This means the a9 III doesn’t need a mechanical shutter, since the sensor can do everything a mechanical shutter can do, and more. While this isn’t everything the a9 III offers, it underpins much of what sets it apart from the other sports cameras on the market, so that’s where we’ll start.
Global shutter – No distortion, 120 fps
The most obvious benefit of using a global shutter is that there’s no risk of distortion if the subject moves quickly across the frame. This is true in both stills and video, meaning the a9 III can shoot very fast-moving subjects with no risk of distorted verticals.
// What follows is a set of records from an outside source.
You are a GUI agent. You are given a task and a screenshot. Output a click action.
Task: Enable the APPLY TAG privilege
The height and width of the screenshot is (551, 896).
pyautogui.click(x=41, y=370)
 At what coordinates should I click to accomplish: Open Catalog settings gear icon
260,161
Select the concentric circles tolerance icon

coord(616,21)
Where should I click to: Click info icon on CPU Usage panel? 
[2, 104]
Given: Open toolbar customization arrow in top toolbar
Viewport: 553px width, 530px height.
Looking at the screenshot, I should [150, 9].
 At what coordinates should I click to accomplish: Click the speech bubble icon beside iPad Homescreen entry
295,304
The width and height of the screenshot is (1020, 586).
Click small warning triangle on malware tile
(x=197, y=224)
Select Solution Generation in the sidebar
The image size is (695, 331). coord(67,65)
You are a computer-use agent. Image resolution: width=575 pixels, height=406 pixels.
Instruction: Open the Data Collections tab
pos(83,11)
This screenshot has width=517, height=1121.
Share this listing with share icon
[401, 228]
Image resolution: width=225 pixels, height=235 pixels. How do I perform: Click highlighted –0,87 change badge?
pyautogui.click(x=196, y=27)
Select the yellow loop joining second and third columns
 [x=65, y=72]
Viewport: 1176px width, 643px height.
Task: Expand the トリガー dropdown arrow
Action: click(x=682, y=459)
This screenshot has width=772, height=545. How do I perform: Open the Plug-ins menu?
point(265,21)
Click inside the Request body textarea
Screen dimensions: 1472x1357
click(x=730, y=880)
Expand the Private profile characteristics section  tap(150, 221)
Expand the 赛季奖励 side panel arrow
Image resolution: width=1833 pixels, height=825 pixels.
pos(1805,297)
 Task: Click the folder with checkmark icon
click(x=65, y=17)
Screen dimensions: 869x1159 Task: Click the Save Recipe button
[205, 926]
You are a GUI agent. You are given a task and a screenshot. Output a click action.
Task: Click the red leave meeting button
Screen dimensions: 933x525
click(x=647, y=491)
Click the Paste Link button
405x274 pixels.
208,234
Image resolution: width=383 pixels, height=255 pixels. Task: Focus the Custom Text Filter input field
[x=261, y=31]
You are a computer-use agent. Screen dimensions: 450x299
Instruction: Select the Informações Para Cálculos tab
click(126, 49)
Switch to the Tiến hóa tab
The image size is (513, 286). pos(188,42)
This makes sense for a camera that can shoot at 120 frames per second and pre-buffer to capture action. A camera designed for capturing very fast bursts of motion wouldn’t work if it warped and distorted that motion.
Sony clearly recognizes that 120fps isn’t the right mode for most shooting, so has added a custom button option that lets you engage up to 120fps shooting while the button is held down, allowing you to focus your bursts just on the critical moments. This ‘Continuous Shooting Speed Burst’ button can be set to invoke anything from 5fps to 120fps, depending on your needs.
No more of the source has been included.